Из рекомендаций ВОЗ определения Т- и В-клеток при различных заболеваниях ясно, что информативность этого вида иммунологического анализа ограничена. Это исследование абсолютно показано при первичных иммунодефицитных состояниях не только для их типирования, но и для дифференцирования от вторичных иммунодефицитных состояний. Диагностическая значимость подсчета Т- и В-лимфоцитов выявлена при идентификации лимфопролиферативных расстройств. Учитывая то обстоятельство, что лимфоциты при различных стрессорных воздействиях под влиянием эндогенных гормонов некоторых лекарственных препаратов мигрируют из периферической крови в лимфоток, лимфоидные органы, рыхлую соединительную ткань, широкое применение исследований Т- и В-клеток крови в клинической практике малообоснованно. Диагностическую ценность несут исследования этих лимфоцитов в синовиальной жидкости при ревматоидном артрите, в моче при верификации определенных форм поражения почек. Очевидна необходимость изучения реакции Т-клеток на различные медикаментозные препараты, используемые в настоящее время клиникой в качестве иммуно-модуляторов, для объективизации их назначения в каждом конкретном случае. Выявление значительного снижения Т-клеток может способствовать утверждению в диагнозе амилоидоза. Можно ожидать, что изучение субпопуляций Т-лимфоцитов, их соотношения друг с другом и в общем пуле лимфоцитов будет более информативно в оценке ряда патологических состояний и эффективности выбранной терапии.
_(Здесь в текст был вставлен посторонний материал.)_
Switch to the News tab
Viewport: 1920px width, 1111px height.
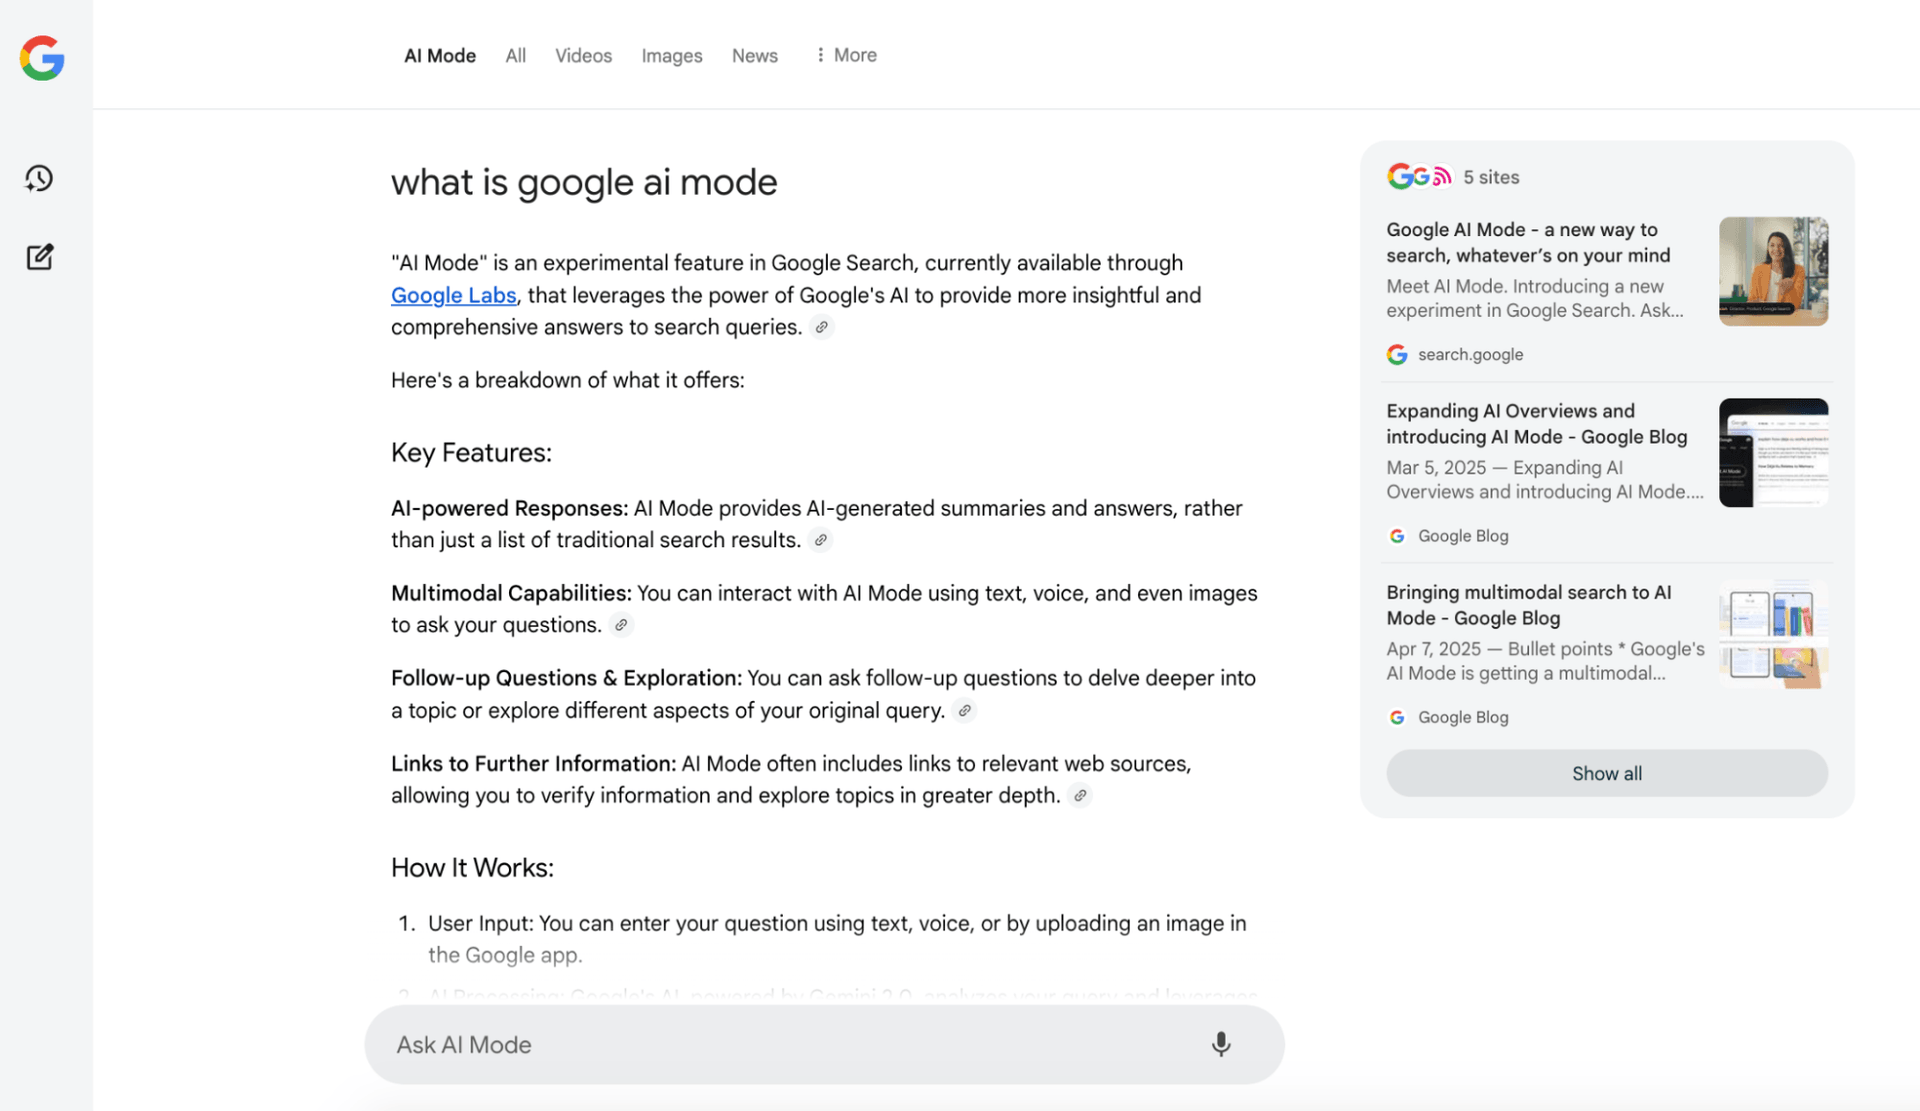click(754, 55)
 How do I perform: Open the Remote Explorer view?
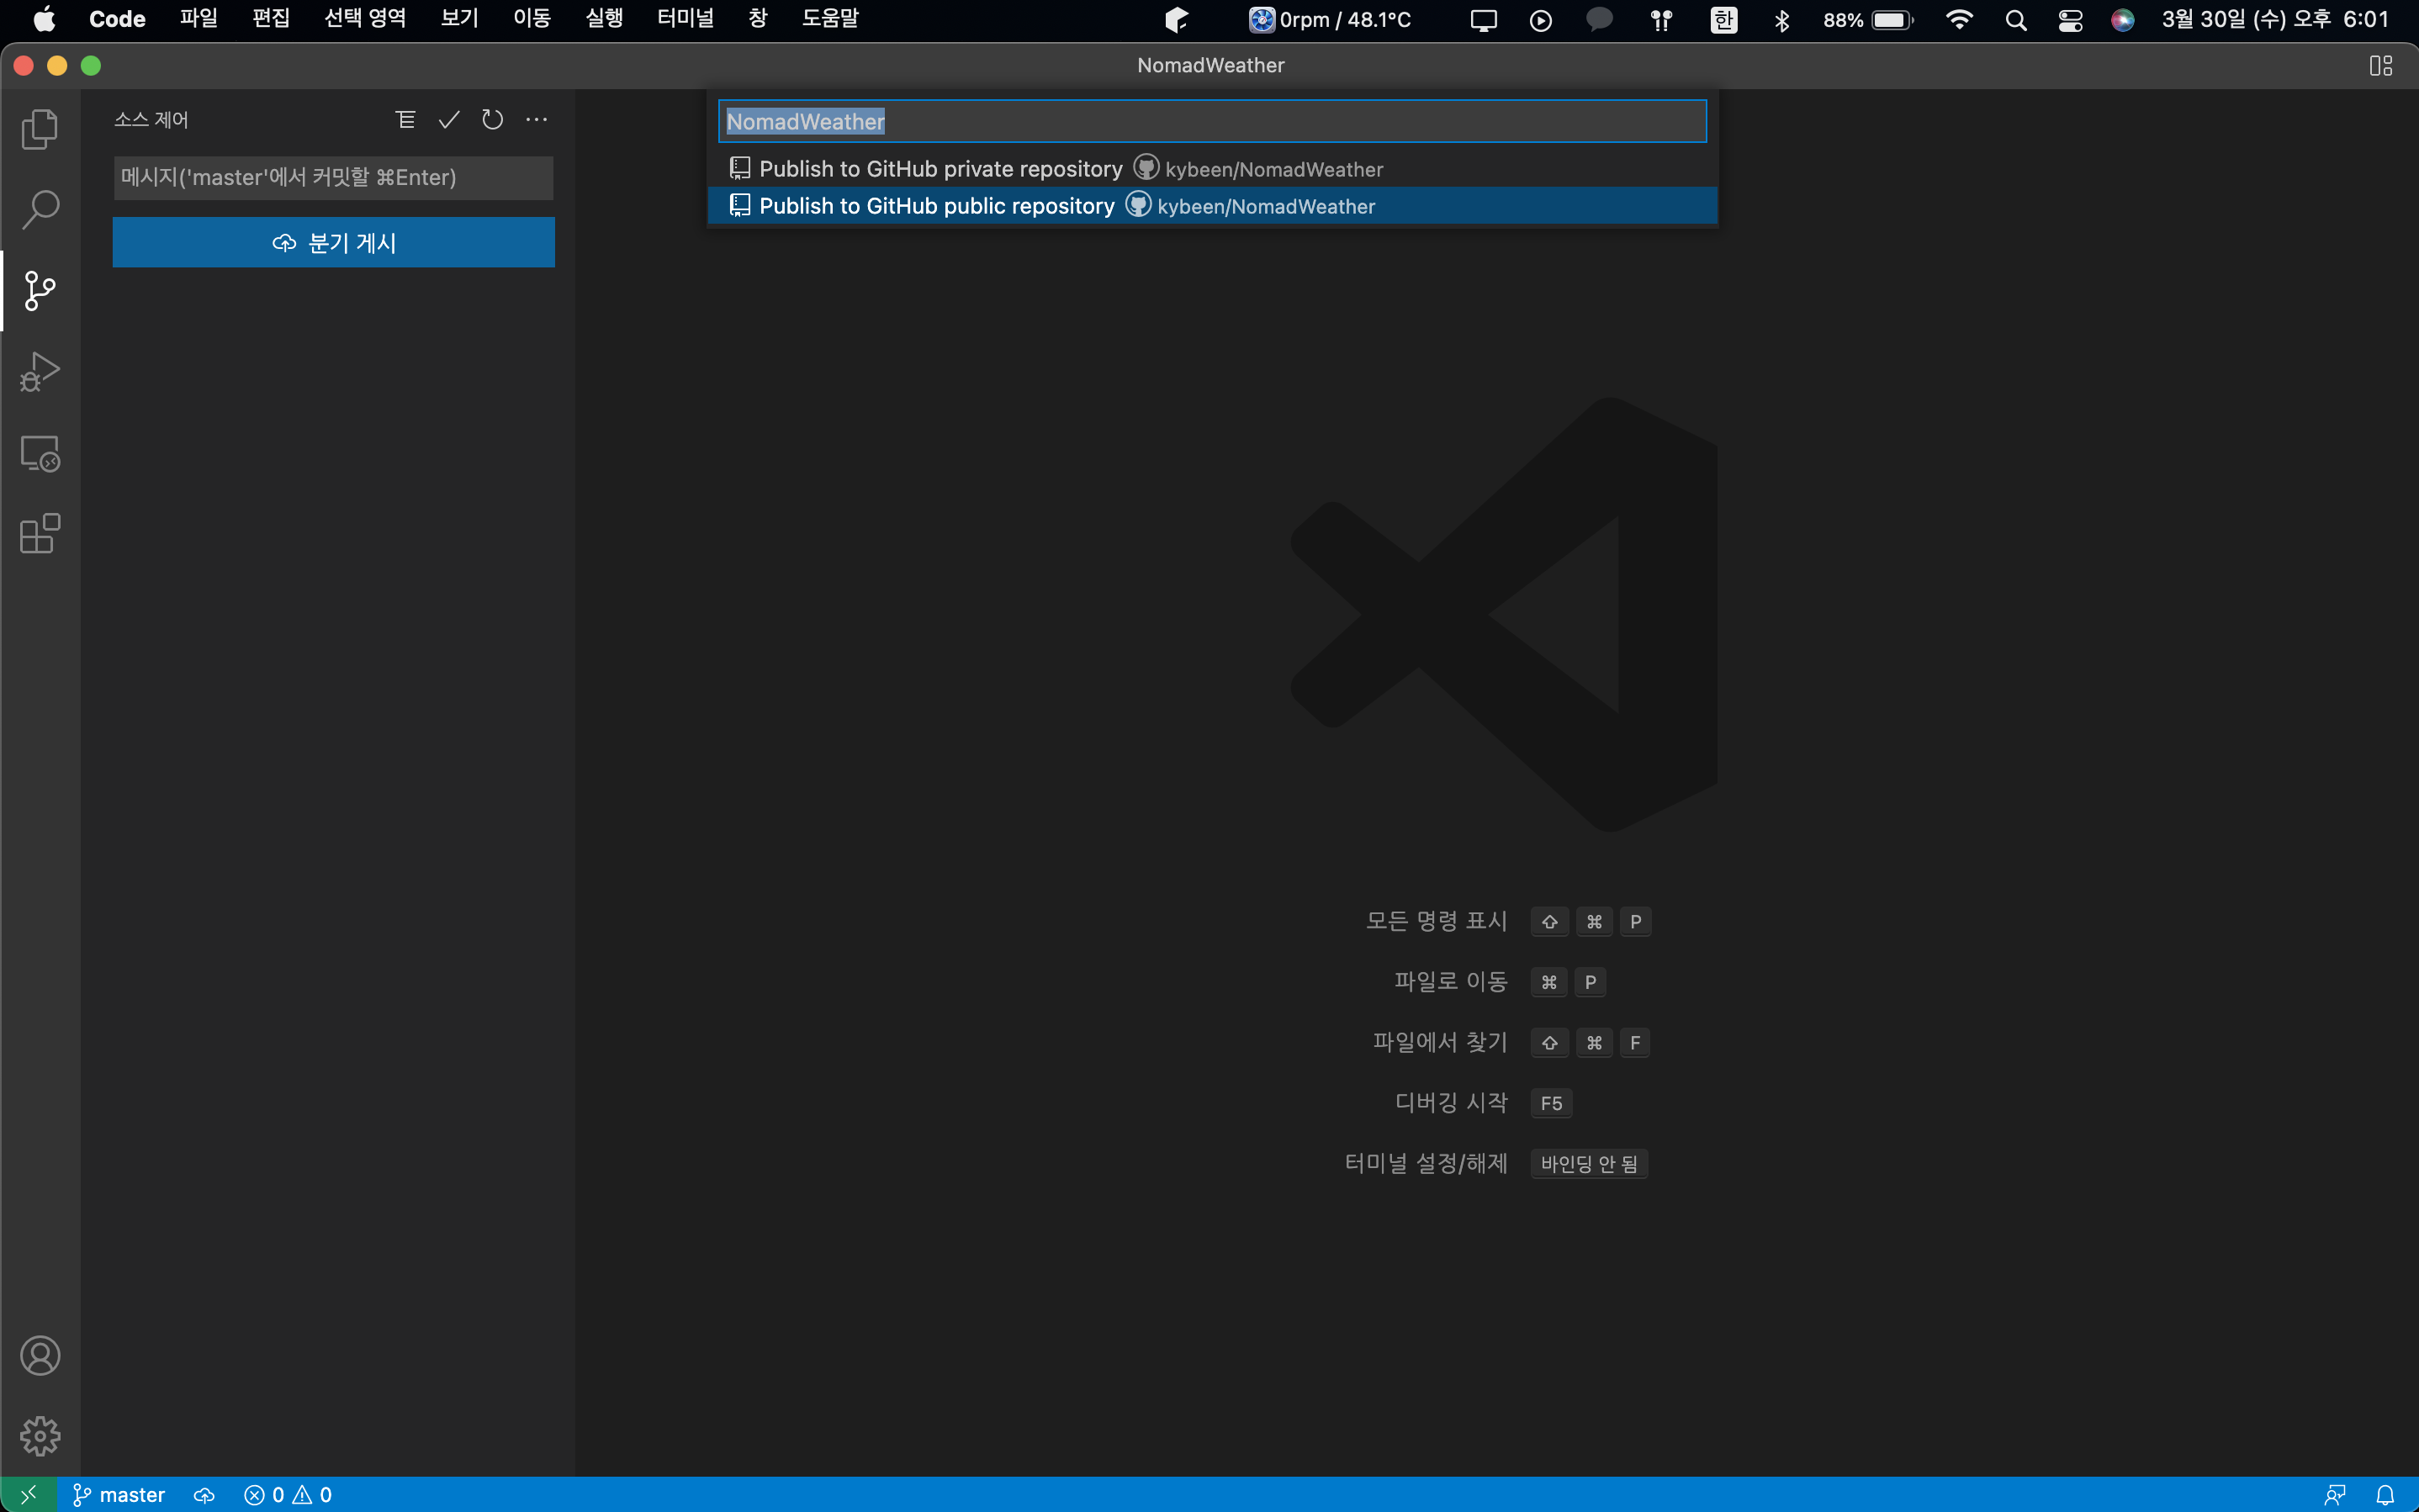point(40,453)
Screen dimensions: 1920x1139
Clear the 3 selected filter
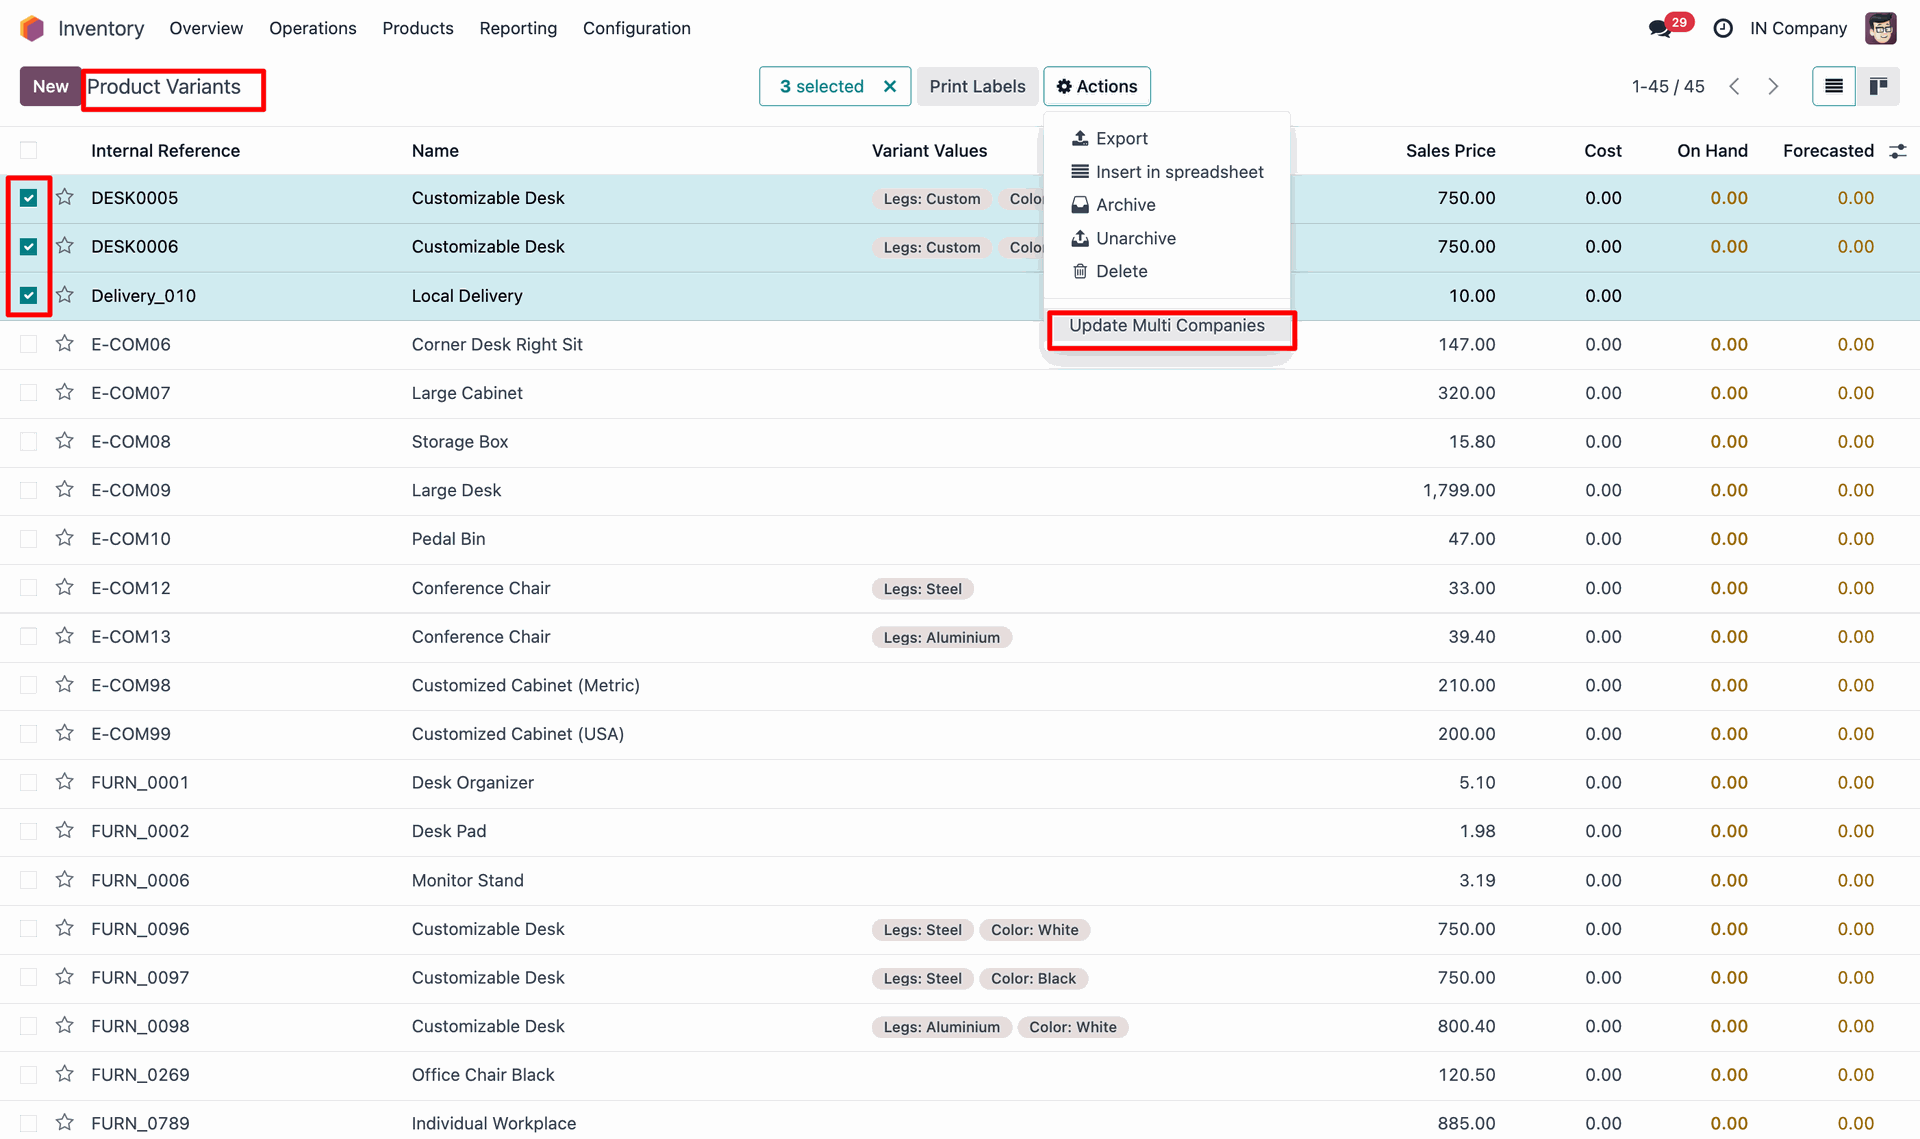[889, 86]
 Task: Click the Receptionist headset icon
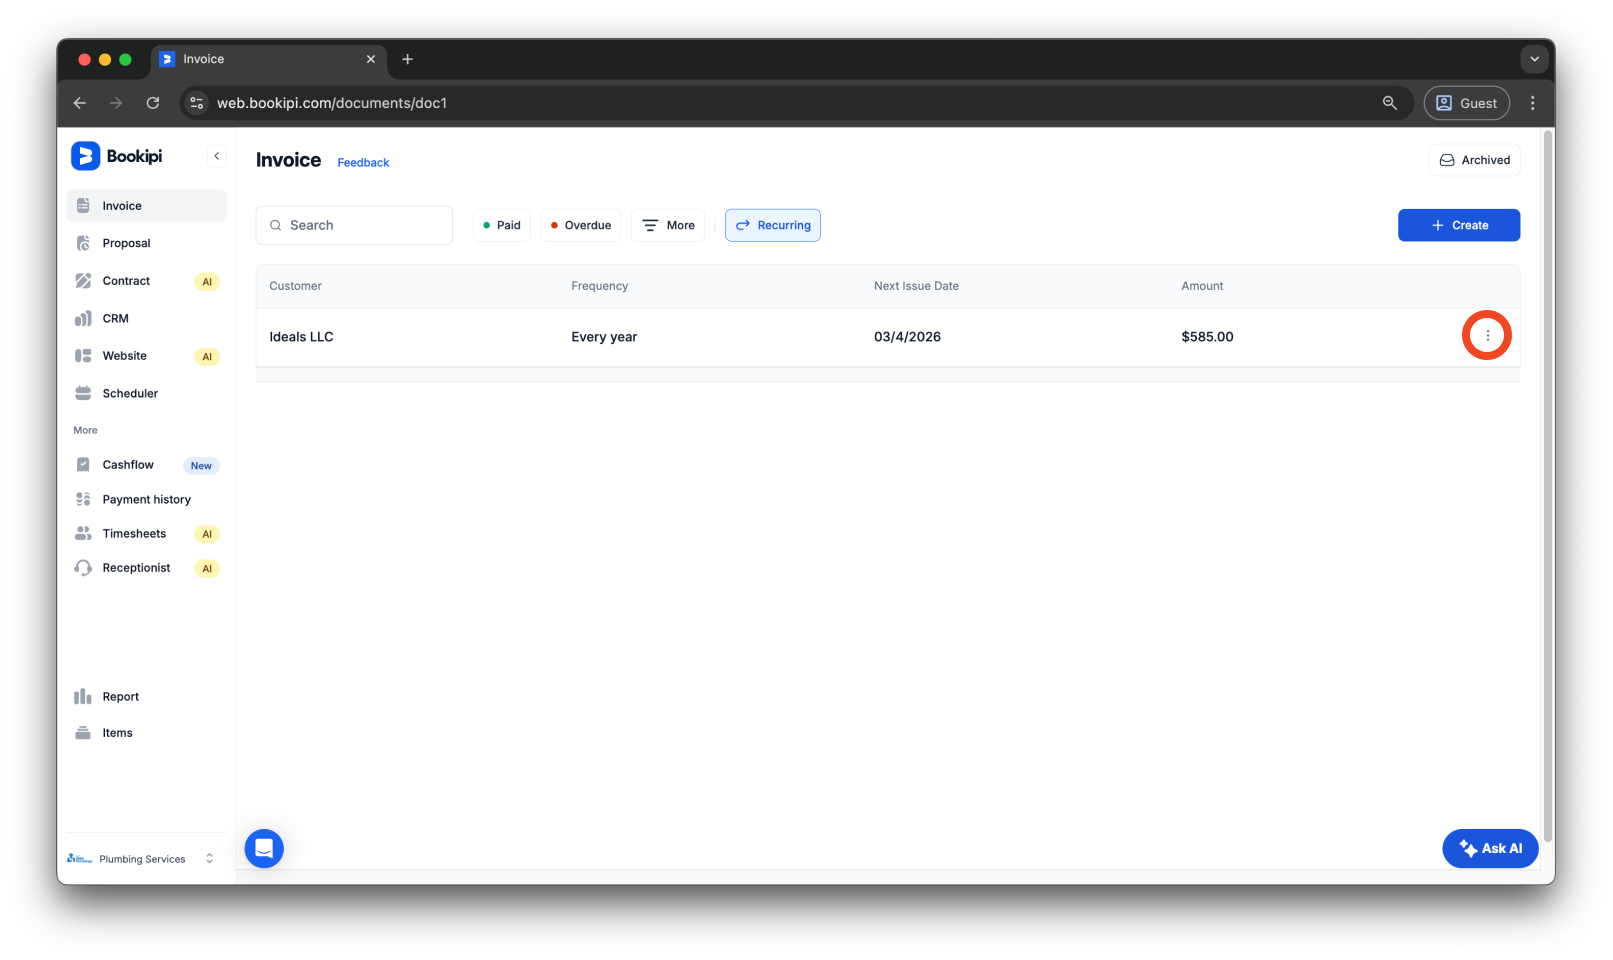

Т-активная субпопуляция представляет собой преимущественно клетки, несущие супрессорную функцию (есть исследования, характеризующие их и как клетки-помощники). Теофил-линчувствительные клетки представлены субпопуляцией супрессоров, а теофиллинустойчивые — клетками-помощниками. Т-клетки, образующие розетки с аутоэритроцитами, как полагают, несут киллерную функцию и играют основную роль в механизмах аутоагрессии.
Изучение динамики эффекторных звеньев клеточного иммунитета отражает активность процесса, помогает'правильно подобрать терапию, уточнить механизмы медикаментозной чувствительности. Но, как правило, эти методы используют для научных исследований.